▶ [PAGE TEXT]
## Tim's Pipeline

In [1]:
#imports
from transformers import AutoTokenizer, pipeline, AutoModelForQuestionAnswering, T5Tokenizer, T5ForConditionalGeneration

  from .autonotebook import tqdm as notebook_tqdm


In [2]:
# Text generation -> Text Input: Fragen werden daraus generiert

textgen_model_name = "google/flan-t5-large"
textgen_model = T5ForConditionalGeneration.from_pretrained(textgen_model_name)
textgen_tokenizer = T5Tokenizer.from_pretrained(textgen_model_name)

#context = "There are two tenses in English – past and present. The past tense in English is used to talk about the past, about hypotheses and for politeness."

▶ [INFORMATION SHOWN]
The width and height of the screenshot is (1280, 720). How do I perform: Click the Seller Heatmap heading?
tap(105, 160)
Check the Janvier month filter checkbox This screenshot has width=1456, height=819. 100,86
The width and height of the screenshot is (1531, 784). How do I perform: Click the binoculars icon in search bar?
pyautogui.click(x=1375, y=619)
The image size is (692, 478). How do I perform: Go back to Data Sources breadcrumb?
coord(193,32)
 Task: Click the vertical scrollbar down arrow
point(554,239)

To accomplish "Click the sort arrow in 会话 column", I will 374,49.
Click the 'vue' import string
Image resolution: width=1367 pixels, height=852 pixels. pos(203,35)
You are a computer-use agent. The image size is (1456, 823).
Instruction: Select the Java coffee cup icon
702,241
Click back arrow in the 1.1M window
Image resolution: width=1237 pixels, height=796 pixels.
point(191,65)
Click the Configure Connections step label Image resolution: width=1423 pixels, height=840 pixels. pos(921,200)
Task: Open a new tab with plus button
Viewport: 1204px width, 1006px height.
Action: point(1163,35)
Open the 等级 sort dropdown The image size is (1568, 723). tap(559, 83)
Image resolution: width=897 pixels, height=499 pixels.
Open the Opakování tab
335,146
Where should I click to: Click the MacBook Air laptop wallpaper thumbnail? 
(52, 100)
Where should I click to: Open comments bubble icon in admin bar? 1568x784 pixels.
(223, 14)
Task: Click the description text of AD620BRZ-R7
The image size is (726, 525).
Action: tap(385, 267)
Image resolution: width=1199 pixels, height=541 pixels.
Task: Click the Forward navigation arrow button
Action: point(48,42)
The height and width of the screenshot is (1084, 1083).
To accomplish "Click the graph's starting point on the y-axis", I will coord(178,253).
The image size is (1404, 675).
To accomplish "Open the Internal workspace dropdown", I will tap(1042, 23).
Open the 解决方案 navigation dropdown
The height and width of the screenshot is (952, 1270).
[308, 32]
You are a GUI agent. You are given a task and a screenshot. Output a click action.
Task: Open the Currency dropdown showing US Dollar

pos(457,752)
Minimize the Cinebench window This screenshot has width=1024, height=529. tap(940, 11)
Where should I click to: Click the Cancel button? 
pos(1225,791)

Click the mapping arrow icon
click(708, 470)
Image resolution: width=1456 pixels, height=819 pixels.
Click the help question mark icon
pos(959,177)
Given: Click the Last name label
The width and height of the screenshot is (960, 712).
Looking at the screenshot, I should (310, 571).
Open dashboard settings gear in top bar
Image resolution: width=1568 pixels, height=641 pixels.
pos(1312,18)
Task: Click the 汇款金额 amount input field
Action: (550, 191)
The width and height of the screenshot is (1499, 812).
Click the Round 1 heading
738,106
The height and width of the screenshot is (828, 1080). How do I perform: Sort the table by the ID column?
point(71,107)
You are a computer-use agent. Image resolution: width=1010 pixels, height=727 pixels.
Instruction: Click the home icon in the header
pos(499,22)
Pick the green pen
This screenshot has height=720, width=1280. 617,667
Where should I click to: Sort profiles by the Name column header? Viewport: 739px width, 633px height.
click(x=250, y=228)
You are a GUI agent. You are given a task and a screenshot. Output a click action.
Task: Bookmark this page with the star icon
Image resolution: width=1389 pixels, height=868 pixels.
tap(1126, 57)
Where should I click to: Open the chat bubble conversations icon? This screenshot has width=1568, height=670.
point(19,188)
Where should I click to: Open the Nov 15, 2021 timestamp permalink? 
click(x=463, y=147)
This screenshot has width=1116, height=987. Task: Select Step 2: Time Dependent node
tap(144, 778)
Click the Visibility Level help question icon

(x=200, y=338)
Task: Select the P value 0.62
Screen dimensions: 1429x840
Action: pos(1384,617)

▶ [DIRECTIVES]
(a) In the pipeline notebook, what model name is assigned to textgen_model_name?
(b) Summarize the pipeline notebook in two sentences.
(c) Proceed with the pipeline notebook, writing what comes after its last line.

▶ [ANSWER LIST]
(a) "google/flan-t5-large"

(b) The notebook imports tokenizer, pipeline and model classes from the transformers library, among them T5Tokenizer and T5ForConditionalGeneration. It then loads the "google/flan-t5-large" model and tokenizer for text generation and includes a commented-out context about the past and present tenses in English.

(c)
context = "Fußball-Club Bayern München e. V. (FCB, pronounced [ˈfuːsbalˌklʊp ˈbaɪɐn ˈmʏnçn̩] ⓘ), also known as FC Bayern (pronounced [ˌɛft͡seː ˈbaɪɐn] ⓘ), Bayern Munich, or simply Bayern, is a German professional sports club based in Munich, Bavaria. It is best known for its professional men's association football team, which plays in the Bundesliga, the top tier of the German football league system. Bayern is the most successful club in German football history, having won a record 33 national titles, including 11 consecutively since 2013, and 20 national cups, along with numerous European honours.  "

input_text = "Generate a question about the following text:" + context
input_ids = textgen_tokenizer(input_text, return_tensors="pt").input_ids

outputs = textgen_model.generate(
    input_ids,
    max_length=250,
    num_beams=5,
    early_stopping=True,
    no_repeat_ngram_size=5,
)
#print(tokenizer.decode(outputs[0]))

generated_question = textgen_tokenizer.decode(outputs[0])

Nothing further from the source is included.